Assuming that the DID, VC and VP concept establishes as the standard for decentralized, self-sovereign identity, it is likely that DIDs from different systems or networks will interact. Since the main usage scenarios for DIDs and VCs are user authentication (“single sign-on”) and verification (KYC — Know Your Customer and digital signatures), providers implementing those kinds of authentication and verification methods will want to support consumers from as many ecosystems and related DID methods as possible. The suggested approach is a suitable, rather light-weight solution for achieving such an interoperability on a DID level which should be flexible enough to be integrated into any existing application or environment. This differs from other solution approaches to DID interoperability like DIDComm or Hyperledger Aries, which require to adjust the software architecture and workflows towards an agent-based model and may not be suited for every case or come with high costs.
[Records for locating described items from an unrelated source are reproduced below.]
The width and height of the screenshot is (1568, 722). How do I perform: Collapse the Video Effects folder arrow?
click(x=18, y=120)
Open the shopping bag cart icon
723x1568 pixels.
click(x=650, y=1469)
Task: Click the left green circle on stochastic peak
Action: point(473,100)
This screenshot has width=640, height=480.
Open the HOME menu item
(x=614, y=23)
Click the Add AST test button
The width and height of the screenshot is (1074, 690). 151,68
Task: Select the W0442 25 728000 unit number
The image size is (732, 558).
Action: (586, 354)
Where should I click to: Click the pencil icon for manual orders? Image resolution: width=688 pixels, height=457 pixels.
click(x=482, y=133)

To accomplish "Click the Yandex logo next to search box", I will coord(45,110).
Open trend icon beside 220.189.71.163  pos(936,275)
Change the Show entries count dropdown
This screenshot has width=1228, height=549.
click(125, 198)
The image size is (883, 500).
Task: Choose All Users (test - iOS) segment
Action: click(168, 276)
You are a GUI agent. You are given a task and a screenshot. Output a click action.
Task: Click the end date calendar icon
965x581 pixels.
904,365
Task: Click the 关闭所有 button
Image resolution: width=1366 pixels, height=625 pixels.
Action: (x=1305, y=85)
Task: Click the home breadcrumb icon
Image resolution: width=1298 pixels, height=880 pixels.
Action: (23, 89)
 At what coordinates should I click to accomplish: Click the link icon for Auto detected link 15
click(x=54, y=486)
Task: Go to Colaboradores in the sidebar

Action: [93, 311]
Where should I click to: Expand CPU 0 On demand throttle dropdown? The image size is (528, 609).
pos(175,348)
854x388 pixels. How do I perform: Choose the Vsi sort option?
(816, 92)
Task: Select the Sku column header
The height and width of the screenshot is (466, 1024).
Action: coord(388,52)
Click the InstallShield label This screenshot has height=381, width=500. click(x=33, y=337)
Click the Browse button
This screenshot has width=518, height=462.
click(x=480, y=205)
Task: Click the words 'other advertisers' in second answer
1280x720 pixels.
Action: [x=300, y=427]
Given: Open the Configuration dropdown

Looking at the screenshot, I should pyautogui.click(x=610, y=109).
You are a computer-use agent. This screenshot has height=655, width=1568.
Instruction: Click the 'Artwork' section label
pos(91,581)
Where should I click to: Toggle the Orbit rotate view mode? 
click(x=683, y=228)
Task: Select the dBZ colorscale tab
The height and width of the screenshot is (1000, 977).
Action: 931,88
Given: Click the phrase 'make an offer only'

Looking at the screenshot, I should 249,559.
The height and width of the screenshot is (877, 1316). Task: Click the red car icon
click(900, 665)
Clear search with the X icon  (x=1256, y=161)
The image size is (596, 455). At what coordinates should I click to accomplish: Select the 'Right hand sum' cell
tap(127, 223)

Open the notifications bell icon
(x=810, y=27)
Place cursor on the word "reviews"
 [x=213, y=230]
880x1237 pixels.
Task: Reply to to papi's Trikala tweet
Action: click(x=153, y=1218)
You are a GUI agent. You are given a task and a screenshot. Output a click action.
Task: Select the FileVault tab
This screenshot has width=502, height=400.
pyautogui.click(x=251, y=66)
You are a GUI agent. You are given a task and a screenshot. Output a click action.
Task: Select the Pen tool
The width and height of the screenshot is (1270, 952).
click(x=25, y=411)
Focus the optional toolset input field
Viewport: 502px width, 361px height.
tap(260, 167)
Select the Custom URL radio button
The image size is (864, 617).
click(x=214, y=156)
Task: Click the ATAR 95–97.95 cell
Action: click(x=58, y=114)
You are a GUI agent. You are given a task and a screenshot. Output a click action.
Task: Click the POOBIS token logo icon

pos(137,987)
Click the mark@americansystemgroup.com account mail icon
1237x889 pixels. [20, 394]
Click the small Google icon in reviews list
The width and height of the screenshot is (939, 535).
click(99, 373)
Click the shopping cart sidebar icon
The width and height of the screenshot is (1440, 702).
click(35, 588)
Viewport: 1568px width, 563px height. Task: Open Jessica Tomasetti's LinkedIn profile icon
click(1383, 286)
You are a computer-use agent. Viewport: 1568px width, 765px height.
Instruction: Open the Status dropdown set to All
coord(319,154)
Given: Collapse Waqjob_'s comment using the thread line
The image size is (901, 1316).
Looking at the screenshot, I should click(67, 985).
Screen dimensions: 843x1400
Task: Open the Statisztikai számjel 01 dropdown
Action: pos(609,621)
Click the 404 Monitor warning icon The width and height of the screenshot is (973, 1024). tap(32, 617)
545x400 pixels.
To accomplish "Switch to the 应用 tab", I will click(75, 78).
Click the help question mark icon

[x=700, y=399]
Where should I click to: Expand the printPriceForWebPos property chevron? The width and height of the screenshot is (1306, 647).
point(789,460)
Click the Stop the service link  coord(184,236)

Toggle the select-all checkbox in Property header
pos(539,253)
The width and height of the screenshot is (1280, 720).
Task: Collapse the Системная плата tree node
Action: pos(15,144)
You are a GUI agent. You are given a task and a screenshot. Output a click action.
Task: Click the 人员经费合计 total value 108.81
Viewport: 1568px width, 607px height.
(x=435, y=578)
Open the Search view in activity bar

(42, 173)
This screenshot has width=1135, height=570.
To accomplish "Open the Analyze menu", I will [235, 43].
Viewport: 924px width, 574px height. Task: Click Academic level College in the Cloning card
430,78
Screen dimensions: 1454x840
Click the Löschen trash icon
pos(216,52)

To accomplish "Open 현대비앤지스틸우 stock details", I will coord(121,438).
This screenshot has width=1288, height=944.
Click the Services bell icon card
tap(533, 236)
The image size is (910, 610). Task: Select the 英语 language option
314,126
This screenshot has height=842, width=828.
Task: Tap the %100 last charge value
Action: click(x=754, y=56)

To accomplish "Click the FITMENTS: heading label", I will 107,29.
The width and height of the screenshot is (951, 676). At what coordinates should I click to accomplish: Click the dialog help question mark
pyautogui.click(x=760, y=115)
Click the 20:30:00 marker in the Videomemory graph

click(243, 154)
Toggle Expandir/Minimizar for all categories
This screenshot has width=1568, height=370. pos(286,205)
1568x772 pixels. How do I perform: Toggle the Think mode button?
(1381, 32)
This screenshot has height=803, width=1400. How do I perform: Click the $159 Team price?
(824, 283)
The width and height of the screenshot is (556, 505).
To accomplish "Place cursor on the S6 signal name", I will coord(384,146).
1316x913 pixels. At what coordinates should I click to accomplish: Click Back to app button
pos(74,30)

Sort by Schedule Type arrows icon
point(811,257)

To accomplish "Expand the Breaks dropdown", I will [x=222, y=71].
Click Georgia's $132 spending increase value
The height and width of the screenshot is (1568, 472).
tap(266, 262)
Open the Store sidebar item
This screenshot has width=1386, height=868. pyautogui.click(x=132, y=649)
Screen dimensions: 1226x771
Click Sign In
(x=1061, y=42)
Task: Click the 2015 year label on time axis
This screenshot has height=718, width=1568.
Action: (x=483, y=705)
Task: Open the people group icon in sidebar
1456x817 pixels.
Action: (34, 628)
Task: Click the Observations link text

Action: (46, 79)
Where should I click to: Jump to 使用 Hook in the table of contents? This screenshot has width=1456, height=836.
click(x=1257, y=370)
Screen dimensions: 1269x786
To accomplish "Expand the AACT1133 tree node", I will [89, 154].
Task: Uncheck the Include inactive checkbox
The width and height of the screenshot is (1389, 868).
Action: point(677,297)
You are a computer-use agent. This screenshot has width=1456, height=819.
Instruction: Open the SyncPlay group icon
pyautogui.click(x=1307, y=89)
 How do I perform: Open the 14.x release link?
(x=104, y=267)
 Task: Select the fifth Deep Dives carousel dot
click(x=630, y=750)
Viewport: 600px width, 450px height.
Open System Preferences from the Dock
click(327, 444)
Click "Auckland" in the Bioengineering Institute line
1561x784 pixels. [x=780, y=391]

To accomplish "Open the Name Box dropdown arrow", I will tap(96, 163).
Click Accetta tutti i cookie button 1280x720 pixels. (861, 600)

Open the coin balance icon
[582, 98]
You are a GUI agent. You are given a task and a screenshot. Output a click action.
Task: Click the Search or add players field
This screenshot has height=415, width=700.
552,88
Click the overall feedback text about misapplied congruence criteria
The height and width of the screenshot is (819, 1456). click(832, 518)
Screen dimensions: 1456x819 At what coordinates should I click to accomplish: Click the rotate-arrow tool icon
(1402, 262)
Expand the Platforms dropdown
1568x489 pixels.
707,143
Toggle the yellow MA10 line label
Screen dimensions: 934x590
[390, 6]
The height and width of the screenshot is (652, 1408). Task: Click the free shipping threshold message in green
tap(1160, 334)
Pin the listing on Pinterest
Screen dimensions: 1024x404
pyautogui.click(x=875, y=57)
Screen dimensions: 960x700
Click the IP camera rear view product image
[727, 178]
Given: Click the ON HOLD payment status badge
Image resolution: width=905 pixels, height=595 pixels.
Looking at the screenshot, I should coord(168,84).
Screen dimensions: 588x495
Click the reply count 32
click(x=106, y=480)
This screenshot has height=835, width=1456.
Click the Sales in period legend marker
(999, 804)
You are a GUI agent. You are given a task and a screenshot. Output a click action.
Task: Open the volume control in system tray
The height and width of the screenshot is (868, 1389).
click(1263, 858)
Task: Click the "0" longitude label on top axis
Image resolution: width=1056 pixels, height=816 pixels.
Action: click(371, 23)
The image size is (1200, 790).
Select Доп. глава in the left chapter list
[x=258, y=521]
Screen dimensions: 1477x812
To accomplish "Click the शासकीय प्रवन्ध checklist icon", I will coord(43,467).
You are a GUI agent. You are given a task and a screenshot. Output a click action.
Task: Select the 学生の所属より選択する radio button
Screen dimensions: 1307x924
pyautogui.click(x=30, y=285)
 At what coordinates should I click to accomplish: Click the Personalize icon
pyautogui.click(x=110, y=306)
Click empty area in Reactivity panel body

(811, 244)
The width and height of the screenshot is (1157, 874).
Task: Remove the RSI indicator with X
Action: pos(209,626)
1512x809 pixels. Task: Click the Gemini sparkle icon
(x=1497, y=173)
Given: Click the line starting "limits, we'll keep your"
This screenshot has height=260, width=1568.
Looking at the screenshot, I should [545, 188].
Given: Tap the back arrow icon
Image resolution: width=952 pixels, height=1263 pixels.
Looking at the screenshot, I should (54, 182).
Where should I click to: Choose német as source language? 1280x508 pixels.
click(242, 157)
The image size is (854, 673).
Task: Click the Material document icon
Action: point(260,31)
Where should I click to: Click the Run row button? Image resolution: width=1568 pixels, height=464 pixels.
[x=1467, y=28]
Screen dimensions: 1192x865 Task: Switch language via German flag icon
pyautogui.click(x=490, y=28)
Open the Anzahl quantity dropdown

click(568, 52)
A drawback of the approach is a certain initial effort for implementing handlers to support new DID methods. This could be eased by moving the abstraction to a reusable component like a library or SDK, or even a separate micro-service, that can be shared by many applications. The general complexity due to dependencies to multiple networks and related configuration effort cannot be avoided, but should be mitigated in the implementation by sound error and exception handling. Also, the approach suffers from the current gaps and room for interpretations in the DID, VC and VP specification. In practice, this leads to DID methods that do not fully comply to the specification or implement different, incompatible extensions or variants. It is expected, though, that with increasing adoption the specification will become more robust and implementations will align in the future.
Summary and Outlook
This article described an architectural approach to realize interoperability between DIDs of different networks that can be well integrated into most existing application architectures.
A similar approach has been successfully prototyped and shown as a demo in a mobility use case allowing interoperability between the Evan network (Ethereum based business blockchain network) and the Ontology blockchain as part of the 8th Startup Autobahn program. You can watch the recording of the breakout session during the virtual expo to get more details. Gratitude and acknowledgements go to the project partners that gave valuable input and made the solution possible, in particular Dr. Harry Behrens of the Daimler Mobility Blockchain Factory and the team of Ontology.
Future work on this topic may include the adaptation in real business applications to understand the needs and adjust the approach based on learnings from more usage scenarios, providing open source reference implementations or libraries in different programming languages, as well as the implementation and test of handlers for the most widely used DID methods.